▸ **Data to use**:

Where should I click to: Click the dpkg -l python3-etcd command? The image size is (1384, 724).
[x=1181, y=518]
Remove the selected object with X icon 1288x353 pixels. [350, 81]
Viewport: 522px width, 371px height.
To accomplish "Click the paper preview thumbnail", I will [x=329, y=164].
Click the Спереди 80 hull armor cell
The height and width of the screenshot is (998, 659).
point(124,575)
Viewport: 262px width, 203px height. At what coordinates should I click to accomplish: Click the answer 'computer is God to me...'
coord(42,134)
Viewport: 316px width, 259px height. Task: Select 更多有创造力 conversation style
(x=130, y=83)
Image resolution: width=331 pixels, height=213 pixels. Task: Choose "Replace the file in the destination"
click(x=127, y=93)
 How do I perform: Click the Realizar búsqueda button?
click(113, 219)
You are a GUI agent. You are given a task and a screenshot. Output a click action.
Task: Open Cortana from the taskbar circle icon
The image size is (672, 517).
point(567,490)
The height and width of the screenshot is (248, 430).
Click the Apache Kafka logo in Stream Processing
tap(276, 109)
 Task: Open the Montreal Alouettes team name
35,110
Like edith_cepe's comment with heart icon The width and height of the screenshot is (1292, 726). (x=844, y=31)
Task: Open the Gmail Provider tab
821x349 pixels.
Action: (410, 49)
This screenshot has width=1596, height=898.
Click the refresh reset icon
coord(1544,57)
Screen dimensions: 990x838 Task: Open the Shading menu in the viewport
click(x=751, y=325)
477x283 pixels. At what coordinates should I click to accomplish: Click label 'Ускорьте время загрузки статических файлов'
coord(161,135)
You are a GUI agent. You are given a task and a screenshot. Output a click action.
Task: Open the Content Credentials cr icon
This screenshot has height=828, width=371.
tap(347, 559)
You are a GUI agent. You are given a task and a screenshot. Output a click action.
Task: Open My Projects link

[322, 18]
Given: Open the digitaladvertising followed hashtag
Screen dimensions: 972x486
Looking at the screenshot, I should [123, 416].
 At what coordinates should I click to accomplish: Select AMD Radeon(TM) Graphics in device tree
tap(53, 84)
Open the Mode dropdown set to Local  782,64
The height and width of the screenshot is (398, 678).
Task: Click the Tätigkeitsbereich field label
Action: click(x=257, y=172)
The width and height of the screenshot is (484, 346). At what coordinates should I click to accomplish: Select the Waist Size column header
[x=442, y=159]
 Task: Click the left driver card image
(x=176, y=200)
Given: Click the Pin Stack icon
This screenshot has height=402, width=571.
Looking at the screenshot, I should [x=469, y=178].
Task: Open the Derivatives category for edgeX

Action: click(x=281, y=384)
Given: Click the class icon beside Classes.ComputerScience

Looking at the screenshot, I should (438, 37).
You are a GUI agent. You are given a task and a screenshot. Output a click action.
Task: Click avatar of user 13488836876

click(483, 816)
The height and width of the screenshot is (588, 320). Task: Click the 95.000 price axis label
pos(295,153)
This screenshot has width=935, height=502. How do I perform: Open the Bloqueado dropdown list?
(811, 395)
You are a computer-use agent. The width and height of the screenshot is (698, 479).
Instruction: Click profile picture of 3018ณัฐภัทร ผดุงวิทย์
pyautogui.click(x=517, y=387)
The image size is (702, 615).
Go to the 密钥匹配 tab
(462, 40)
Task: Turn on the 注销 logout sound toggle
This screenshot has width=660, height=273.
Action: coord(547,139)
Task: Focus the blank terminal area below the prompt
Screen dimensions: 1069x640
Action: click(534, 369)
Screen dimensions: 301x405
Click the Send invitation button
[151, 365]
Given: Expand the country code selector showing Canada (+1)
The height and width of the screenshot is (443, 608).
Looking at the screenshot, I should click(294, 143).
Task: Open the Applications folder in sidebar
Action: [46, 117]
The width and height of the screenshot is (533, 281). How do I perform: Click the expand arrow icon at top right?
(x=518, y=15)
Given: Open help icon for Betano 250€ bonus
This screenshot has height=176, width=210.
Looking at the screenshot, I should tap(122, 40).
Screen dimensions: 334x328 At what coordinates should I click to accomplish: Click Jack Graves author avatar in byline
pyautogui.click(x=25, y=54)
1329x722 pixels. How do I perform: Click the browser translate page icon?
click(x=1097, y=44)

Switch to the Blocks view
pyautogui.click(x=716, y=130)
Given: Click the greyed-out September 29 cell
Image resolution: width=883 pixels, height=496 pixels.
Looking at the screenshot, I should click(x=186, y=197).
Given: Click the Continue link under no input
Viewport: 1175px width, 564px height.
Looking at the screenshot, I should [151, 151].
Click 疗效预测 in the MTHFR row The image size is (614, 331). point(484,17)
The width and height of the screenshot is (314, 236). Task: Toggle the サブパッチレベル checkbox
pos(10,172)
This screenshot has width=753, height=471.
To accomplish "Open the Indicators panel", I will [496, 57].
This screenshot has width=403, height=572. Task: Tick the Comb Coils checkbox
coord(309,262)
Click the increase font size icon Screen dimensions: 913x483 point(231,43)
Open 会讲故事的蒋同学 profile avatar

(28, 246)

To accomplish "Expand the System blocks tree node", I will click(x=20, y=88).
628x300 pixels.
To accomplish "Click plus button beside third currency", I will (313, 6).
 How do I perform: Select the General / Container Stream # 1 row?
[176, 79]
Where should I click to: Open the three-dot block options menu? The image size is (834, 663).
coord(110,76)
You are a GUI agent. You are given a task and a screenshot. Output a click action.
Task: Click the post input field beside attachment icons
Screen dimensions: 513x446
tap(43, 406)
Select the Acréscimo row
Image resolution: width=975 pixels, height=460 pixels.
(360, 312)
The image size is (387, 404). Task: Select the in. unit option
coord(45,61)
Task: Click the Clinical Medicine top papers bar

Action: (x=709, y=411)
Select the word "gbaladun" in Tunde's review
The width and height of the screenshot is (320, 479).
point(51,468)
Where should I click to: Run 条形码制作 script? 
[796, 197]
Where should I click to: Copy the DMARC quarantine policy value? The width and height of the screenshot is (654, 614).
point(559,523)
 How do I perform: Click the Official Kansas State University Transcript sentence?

▸ **What you should do**:
Each line in which the string "input" is found must be copied from the data.

▸ **Problem solution**:
Given: Click the Continue link under no input
Task: Click the post input field beside attachment icons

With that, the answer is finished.